Sounds like a upgrade should be in order! These analysts write the following about Inotera:

Our Buy rating is based on (1) good synergy with Micron, (2) a favorable competitive landscape, (3) chip demand upside, (4) high margins or capital efficiency, and (5) financial deleveraging, and dividend payments eventually.

This is a ridiculous set of distinguishing triggers as they apply equally to Micron as to Inotera. Inotera is 120,000 of Micron's ~600,000 wafers per month, Micron takes 100% of Inotera's output, Micron provides the technology and is facilitating a node shrink at Inotera, and Micron owns 35% of the company. I would submit that what is good for the goose is good for the gander. I'm not sure I can wrap my mind around a BUY on Inotera and a UNDERPERFORM on Micron.

My estimate.

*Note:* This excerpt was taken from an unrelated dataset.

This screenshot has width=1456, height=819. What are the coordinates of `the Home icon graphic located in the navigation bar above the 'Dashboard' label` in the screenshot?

I've banged the drum a lot and think I will stick near the Kipp Bedard (Micron's VP of IR) guidance of $3.50 per share for the year, and take 1/4 of that or $0.87 per share for the Q2 EPS. To that I'll add a little since there was a Hynix Wuxi fire which firmed pricing. So put me down for $0.90 per share.

I'm less optimistic than some SA writers who believe revenue will be over $4 billion. And most of my skepticism for the short term is good for the medium and long term: node shrinks in both DRAM and NAND will have interrupted production, same with the Singapore DRAM to NAND conversion. Also, management has advised that more wafers are going out the door vs. finished chips, resulting in less revenue but more margin.

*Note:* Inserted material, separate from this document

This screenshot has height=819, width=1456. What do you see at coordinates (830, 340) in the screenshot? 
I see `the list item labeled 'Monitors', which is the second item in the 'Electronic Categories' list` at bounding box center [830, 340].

I will be watching gross margin carefully, and have been surprised that Micron's is never quite where I had thought or predicted. Unfortunately this will be another quarter where there are significant GAAP vs. non GAAP differences: ever more of Ron Foster's toxic convertible issuances and redemptions, the hopeful final runoff of Elpida marked up inventory, etc.

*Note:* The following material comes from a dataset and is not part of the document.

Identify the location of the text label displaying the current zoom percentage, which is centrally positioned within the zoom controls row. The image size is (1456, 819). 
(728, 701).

I am long a blizzard of April call options. I've purchased a bunch of January 2015 30 call options (at higher prices thank you Mr. Market!) since analysts clearly need more convincing and this story is going to take longer to play out. The long term story is intact despite the market gyrations in the last couple of weeks: no new fabs are being built, demand remains strong and very elastic in the SSD space, and the oligopoly seems to be performing together and not breaking ranks. And then there is the mystery $250mm deposit where that customer was sufficiently worried about availability to put their money down!

Disclosure: I am long MU. I wrote this article myself, and it expresses my own opinions. I am not receiving compensation for it (other than from Seeking Alpha). I have no business relationship with any company whose stock is mentioned in this article.